This is the only home we know, do not send us away

Refugees at Daadab camp in eastern Kenya. Kenya, Somalia and UNHCR on April 21, 2015 agreed to form a commission to oversee repatriation of the over 350,000 foreigners to Somalia. FILE PHOTO |

What you need to know:

  • News that the Dadaab and Kakuma refugee camps would be closed has left many wondering whether we will now be truly homeless.
  • Dr Kibicho cited insecurity and economic and environmental burdens as the reasons for the closure.
  • Closing down the camps will mean untold suffering for people who now call Kenya home.

When my father was killed on the eve of the Somali government’s collapse in 1991, my mother fled with her children to Kenya. I was seven years old then and have since lived at the Dadaab refugee camp.
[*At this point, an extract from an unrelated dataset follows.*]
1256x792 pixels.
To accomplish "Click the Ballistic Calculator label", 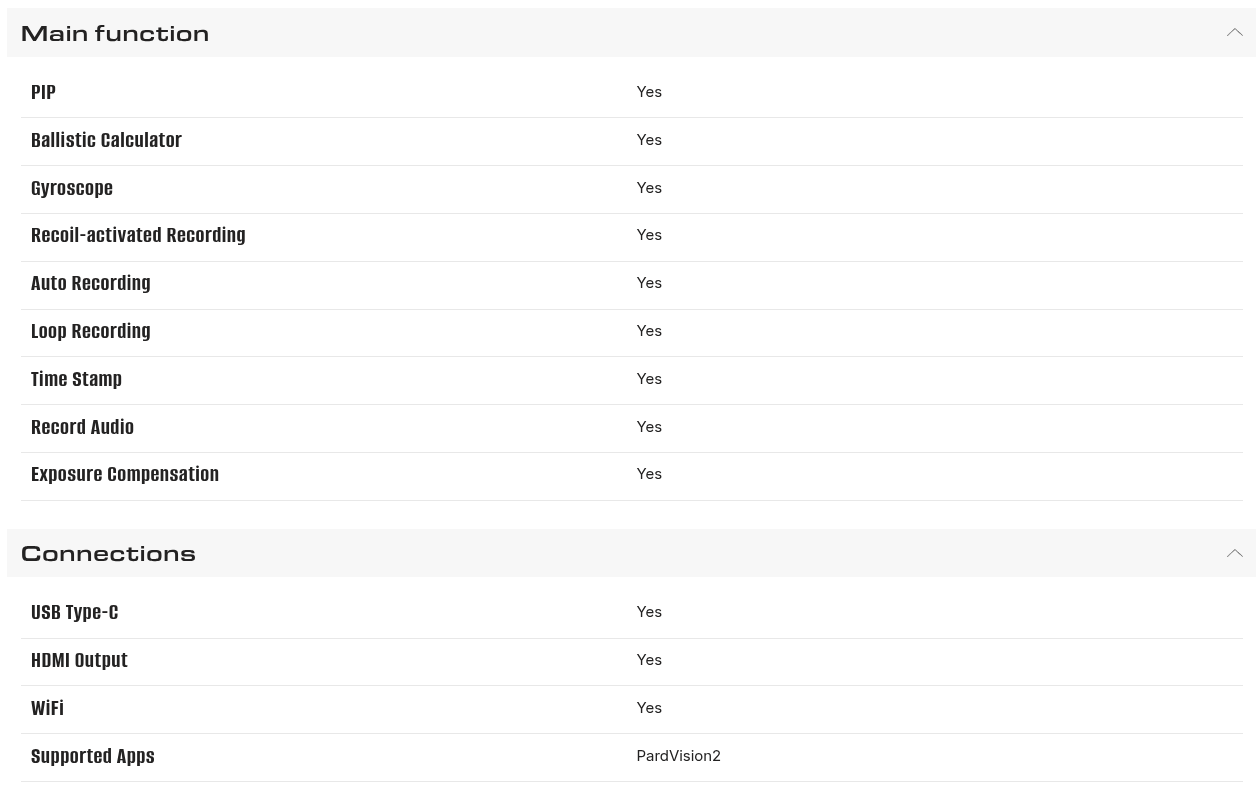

Dadaab is a place that tests human resilience. I struggled to survive in a context of hopelessness, helplessness, and harassment while at the same time trying to cope with adverse conditions such as frequent food and water shortages and lack of adequate sanitation.

Despite all this, Dadaab offered me and my family what Somalia could not: safety and a chance to acquire an education, even if these were available only in tents in a dry and parched environment.

The announcement last week by Kenya’s Principal Secretary in the Interior Ministry, Dr Karanja Kibicho, that the Dadaab and Kakuma refugee camps would be closed has left many like me wondering whether we will now be truly homeless. You see, Dadaab is the only home we know.

CITED INSECURITY

Dr Kibicho cited insecurity and economic and environmental burdens as the reasons for the closure. He said that it is time the Kenyan government reconsidered the whole issue of hosting refugees and the tripartite agreement between the governments of Kenya and Somalia and the United Nations.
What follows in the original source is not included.